The questions come and eventually stop. After which, invariably, the guys says, “Sergeant Briggs. Looks like we have a little trouble with one of the questions. Think you can help me out with that?” Any but a fool says, “Huh? I don’t know.” Play dumb. Maybe the guy fishes around a bit, but if you sit happy and stupid, he lets you go.

Now I have seen pathological liars go through this process and pass (Shawn, remember JK?). Every one of the big-name spies you’ve heard about, and all the small ones you haven’t, also passed. Conclusion: lie detectors don’t work.

But that was the old stuff. Now they’re doing brain scans, which is as sciencey and science gets, right? The whitecoats figure all they have to do is to peer at the right spot in the brain, the spot where lies originate, ask you a question, and then wait to see if the spot “lights up.” If so, you’re lying, n’est-ce pas?
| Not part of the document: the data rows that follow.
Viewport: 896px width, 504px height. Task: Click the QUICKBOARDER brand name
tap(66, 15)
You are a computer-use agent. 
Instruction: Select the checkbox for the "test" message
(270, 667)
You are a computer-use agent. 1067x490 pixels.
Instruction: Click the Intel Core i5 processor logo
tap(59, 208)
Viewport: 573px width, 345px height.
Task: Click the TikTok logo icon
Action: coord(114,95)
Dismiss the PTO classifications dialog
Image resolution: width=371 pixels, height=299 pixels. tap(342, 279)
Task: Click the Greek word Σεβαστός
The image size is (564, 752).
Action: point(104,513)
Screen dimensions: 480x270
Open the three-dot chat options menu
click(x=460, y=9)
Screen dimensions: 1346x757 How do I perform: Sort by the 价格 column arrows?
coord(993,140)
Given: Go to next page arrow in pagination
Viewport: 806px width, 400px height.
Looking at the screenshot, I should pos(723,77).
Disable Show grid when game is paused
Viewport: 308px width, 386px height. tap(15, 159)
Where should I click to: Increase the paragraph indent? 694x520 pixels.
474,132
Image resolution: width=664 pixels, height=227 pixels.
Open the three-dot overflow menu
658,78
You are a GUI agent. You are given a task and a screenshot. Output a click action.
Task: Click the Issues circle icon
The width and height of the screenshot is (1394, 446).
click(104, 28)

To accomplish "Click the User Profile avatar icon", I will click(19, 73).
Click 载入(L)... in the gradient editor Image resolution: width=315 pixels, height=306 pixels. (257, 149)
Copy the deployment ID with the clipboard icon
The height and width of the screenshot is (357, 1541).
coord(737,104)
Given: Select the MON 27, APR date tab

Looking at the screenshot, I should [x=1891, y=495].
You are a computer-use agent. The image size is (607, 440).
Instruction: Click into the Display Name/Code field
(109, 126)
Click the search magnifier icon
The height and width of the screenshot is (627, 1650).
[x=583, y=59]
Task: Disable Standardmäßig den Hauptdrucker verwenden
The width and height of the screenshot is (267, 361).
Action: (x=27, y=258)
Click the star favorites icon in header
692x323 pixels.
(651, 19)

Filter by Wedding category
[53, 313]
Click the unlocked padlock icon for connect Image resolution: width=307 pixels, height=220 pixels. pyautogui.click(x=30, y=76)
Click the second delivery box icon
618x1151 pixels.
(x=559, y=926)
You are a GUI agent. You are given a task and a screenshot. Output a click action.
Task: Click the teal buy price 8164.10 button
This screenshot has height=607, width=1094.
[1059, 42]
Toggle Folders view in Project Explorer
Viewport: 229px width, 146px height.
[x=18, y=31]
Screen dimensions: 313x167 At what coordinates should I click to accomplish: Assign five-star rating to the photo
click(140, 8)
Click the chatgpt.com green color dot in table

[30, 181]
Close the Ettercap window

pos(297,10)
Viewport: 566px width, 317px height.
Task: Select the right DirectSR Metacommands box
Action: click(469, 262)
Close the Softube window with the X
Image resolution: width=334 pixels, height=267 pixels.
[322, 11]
Or maybe not the lie area of the brain, but how about the guilt lobe? Liars always feel guilty telling lies, don’t they? Seems fMRIs ought to be able to sniff out guilty versus non-guilty brains. Maybe the color on the screens of the brain-scanning machines goes green, or it could be chartreuse.

Lying is simple. It’s the telling of something believed to be false. It is the will willfully acting at variance to the truth. Or, no. How can it be willed action? Since lying has to begin in the brain, as the philosophy of materialism asserts, and there is no will only the illusion of the same, leaving aside the question of “who” is doing the “illusioning,” we should, at least in principle, be able to section the little grey cells until we can spot a fabrication under the microscope.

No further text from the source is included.